# [RECORDS SHOWN]

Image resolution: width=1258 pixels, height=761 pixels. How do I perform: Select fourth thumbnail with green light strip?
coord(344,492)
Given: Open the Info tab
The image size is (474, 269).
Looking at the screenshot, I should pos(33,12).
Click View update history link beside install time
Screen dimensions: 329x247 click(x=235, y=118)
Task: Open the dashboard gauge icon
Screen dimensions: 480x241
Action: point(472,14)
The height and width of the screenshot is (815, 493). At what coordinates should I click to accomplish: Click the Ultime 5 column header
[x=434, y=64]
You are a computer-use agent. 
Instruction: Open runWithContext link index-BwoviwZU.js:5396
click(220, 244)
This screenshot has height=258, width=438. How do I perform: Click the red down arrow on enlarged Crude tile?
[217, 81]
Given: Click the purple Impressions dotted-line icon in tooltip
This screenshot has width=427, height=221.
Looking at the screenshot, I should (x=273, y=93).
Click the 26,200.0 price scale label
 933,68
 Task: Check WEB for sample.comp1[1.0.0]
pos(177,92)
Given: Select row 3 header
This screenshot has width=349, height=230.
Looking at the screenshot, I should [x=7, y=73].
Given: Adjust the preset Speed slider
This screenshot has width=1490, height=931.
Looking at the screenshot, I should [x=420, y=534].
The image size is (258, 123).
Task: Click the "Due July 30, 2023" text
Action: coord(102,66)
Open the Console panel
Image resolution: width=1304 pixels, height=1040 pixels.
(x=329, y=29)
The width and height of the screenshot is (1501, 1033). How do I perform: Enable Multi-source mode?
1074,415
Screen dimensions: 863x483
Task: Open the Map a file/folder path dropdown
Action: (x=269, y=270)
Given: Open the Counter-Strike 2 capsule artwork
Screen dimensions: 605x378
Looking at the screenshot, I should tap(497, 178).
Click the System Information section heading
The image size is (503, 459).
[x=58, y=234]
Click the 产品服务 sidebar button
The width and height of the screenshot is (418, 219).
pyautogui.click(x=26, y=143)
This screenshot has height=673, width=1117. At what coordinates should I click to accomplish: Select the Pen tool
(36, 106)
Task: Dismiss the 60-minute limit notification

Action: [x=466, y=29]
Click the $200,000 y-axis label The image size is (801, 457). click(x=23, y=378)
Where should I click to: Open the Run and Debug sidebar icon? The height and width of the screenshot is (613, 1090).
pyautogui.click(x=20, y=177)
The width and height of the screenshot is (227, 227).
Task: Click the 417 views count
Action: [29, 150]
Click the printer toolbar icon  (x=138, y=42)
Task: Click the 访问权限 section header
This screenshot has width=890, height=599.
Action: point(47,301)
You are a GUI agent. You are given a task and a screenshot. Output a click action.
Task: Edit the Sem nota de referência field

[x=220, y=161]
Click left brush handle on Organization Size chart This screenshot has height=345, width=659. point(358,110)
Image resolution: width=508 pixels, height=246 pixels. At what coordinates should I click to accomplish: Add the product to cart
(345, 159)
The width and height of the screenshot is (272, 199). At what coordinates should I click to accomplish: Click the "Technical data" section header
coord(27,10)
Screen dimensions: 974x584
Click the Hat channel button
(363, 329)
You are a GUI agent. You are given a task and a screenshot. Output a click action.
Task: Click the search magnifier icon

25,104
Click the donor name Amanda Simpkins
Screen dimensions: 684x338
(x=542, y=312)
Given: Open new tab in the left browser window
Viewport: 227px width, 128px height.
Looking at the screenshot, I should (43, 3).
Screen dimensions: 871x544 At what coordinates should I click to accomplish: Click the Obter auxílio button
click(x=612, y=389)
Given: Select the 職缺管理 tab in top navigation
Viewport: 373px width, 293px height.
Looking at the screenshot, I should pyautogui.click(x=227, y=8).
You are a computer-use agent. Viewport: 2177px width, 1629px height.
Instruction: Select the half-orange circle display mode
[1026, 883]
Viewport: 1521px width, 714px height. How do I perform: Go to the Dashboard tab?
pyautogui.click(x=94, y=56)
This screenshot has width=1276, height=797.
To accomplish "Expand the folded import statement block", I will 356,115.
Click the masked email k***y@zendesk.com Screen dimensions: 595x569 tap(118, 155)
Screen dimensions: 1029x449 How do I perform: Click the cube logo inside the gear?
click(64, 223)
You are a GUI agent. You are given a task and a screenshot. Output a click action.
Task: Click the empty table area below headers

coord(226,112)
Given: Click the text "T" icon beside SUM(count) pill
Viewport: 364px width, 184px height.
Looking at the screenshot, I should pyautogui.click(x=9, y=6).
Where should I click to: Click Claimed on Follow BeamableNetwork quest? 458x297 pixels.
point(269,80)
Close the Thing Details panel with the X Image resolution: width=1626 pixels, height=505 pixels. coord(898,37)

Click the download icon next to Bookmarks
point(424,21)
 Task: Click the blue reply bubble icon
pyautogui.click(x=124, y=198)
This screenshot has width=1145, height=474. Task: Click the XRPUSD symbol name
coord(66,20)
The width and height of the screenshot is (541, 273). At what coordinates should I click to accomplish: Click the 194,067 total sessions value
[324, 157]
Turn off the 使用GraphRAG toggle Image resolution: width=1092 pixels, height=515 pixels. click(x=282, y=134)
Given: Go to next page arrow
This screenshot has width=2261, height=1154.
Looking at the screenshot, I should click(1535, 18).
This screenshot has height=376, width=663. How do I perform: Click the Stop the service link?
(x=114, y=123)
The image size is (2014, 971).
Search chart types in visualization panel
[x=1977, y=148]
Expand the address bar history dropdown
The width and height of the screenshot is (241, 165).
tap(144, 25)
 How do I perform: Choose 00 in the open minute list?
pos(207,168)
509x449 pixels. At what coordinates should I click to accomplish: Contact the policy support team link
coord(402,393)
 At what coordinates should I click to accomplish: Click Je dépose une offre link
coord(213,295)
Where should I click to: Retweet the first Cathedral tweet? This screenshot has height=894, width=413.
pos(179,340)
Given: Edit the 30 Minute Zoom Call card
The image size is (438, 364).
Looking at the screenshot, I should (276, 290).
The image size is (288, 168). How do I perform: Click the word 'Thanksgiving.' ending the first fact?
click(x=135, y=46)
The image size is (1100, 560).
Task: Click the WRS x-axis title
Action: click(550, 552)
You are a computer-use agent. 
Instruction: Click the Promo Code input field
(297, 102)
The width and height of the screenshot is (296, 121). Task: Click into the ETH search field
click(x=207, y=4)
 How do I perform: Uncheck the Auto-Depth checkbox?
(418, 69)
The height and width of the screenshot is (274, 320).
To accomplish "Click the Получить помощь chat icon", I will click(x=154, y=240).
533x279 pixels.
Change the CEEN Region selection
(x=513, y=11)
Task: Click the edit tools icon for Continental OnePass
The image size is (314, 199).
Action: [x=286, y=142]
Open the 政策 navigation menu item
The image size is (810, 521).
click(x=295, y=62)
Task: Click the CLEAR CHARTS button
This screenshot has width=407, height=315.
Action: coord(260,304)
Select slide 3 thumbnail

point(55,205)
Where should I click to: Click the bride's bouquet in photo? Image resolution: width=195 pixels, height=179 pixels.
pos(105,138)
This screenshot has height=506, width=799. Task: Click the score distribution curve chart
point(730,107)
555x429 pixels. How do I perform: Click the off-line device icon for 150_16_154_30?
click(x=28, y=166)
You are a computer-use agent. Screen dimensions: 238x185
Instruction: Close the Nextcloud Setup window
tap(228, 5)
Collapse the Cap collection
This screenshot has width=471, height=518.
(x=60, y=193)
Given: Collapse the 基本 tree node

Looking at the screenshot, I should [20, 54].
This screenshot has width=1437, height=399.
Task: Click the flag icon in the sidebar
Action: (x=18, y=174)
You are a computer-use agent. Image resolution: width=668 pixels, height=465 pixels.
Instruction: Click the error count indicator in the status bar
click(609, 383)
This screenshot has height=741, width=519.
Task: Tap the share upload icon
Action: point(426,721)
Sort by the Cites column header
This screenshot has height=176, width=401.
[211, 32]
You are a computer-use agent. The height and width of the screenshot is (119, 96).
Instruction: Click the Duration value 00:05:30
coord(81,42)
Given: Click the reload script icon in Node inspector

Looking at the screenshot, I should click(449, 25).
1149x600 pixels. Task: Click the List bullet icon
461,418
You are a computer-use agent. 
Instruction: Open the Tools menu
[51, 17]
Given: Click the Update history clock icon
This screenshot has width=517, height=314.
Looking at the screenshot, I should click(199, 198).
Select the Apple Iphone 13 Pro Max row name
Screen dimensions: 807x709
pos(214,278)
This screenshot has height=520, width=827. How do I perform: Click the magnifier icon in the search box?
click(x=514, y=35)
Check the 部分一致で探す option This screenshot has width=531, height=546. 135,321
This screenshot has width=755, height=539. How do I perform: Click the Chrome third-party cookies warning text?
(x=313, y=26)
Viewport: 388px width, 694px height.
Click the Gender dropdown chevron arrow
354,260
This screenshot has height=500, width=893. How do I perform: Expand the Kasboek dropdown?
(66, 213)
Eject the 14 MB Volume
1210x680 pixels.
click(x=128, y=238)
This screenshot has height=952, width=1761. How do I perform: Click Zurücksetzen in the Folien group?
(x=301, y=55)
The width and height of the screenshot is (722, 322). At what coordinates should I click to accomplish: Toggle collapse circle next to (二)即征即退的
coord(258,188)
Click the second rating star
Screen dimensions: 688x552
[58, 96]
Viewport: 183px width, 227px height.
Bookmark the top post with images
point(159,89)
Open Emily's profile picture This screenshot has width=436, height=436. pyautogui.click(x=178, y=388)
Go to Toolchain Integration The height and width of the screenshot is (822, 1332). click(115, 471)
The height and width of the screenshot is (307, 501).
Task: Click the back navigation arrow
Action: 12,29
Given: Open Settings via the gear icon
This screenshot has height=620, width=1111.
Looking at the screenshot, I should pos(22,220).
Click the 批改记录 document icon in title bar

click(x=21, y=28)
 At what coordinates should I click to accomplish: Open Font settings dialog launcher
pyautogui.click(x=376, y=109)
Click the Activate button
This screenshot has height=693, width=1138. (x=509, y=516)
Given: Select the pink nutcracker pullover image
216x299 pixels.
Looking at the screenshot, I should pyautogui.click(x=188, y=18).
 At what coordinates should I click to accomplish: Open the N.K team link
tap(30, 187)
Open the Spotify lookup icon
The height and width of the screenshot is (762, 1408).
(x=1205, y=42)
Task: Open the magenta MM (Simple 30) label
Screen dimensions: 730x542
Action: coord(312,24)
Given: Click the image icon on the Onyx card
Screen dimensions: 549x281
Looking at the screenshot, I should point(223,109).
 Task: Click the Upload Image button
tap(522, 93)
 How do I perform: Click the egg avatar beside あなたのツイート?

# [WHAT IS NEEDED]
Retype the records from the line that contains "Click the 批改记录 document icon in title bar" through the line that contains "tap(522, 93)", both included, with nothing changed.

# [SOLUTION]
Click the 批改记录 document icon in title bar

click(x=21, y=28)
 At what coordinates should I click to accomplish: Open Font settings dialog launcher
pyautogui.click(x=376, y=109)
Click the Activate button
This screenshot has height=693, width=1138. (x=509, y=516)
Given: Select the pink nutcracker pullover image
216x299 pixels.
Looking at the screenshot, I should pyautogui.click(x=188, y=18).
 At what coordinates should I click to accomplish: Open the N.K team link
tap(30, 187)
Open the Spotify lookup icon
The height and width of the screenshot is (762, 1408).
(x=1205, y=42)
Task: Open the magenta MM (Simple 30) label
Screen dimensions: 730x542
Action: coord(312,24)
Given: Click the image icon on the Onyx card
Screen dimensions: 549x281
Looking at the screenshot, I should point(223,109).
 Task: Click the Upload Image button
tap(522, 93)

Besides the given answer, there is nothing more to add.